The transformation is usually done by appending new columns to the input
DataFrame
, so all input columns are carried over.
We try to make each transformer minimal, so it becomes flexible to assemble feature
transformation pipelines.
Pipeline
can be used to chain feature transformers, and
VectorAssembler
can be used to combine multiple feature
transformations, for example:
import java.util.Arrays;
import org.apache.spark.api.java.JavaRDD;
import static org.apache.spark.sql.types.DataTypes.*;
import org.apache.spark.sql.types.StructType;
import org.apache.spark.sql.DataFrame;
import org.apache.spark.sql.RowFactory;
import org.apache.spark.sql.Row;
import org.apache.spark.ml.feature.*;
import org.apache.spark.ml.Pipeline;
import org.apache.spark.ml.PipelineStage;
import org.apache.spark.ml.PipelineModel;
// a DataFrame with three columns: id (integer), text (string), and rating (double).

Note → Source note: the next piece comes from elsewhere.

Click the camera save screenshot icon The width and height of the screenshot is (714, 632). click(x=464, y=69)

StructType schema = createStructType(
Arrays.asList(
createStructField("id", IntegerType, false),
createStructField("text", StringType, false),
createStructField("rating", DoubleType, false)));
JavaRDD rowRDD = jsc.parallelize(
Arrays.asList(
RowFactory.create(0, "Hi I heard about Spark", 3.0),
RowFactory.create(1, "I wish Java could use case classes", 4.0),
RowFactory.create(2, "Logistic regression models are neat", 4.0)));
DataFrame df = jsql.createDataFrame(rowRDD, schema);
// define feature transformers
RegexTokenizer tok = new RegexTokenizer()
.setInputCol("text")
.setOutputCol("words");
StopWordsRemover sw = new StopWordsRemover()
.setInputCol("words")
.setOutputCol("filtered_words");
HashingTF tf = new HashingTF()
.setInputCol("filtered_words")
.setOutputCol("tf")
.setNumFeatures(10000);
IDF idf = new IDF()
.setInputCol("tf")
.setOutputCol("tf_idf");
VectorAssembler assembler = new VectorAssembler()
.setInputCols(new String[] {"tf_idf", "rating"})

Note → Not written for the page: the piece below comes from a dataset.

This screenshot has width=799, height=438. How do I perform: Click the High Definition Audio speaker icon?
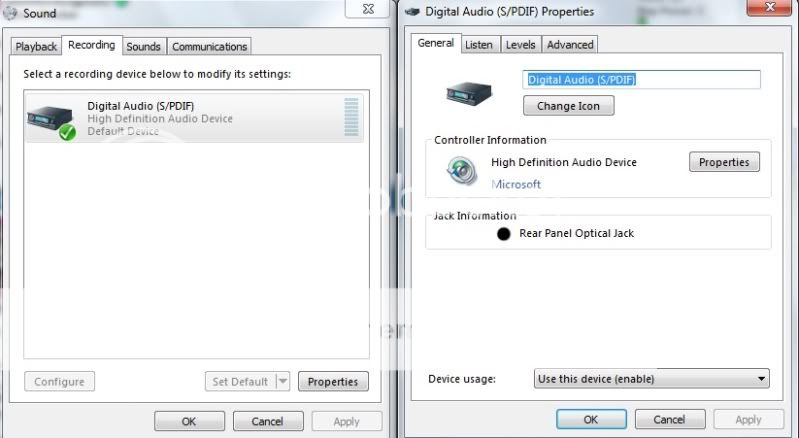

.setOutputCol("features");
// assemble and fit the feature transformation pipeline
Pipeline pipeline = new Pipeline()
.setStages(new PipelineStage[] {tok, sw, tf, idf, assembler});
PipelineModel model = pipeline.fit(df);
// save transformed features with raw data
model.transform(df)
.select("id", "text", "rating", "features")

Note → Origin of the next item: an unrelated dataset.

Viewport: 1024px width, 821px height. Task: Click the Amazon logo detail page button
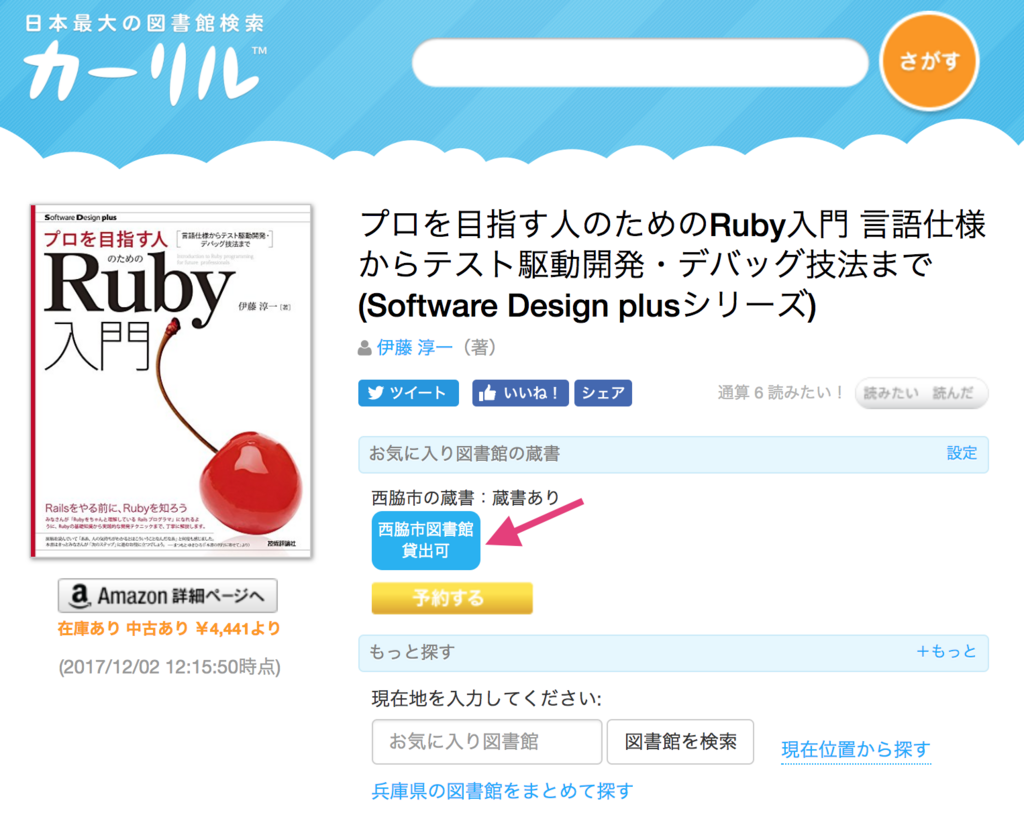[168, 596]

.write().format("parquet").save("/output/path");
Some feature transformers implemented in MLlib are inspired by those implemented in scikit-learn.
The major difference is that most scikit-learn feature transformers operate eagerly on the entire
input dataset, while MLlib's feature transformers operate lazily on individual columns,
which is more efficient and flexible to handle large and complex datasets.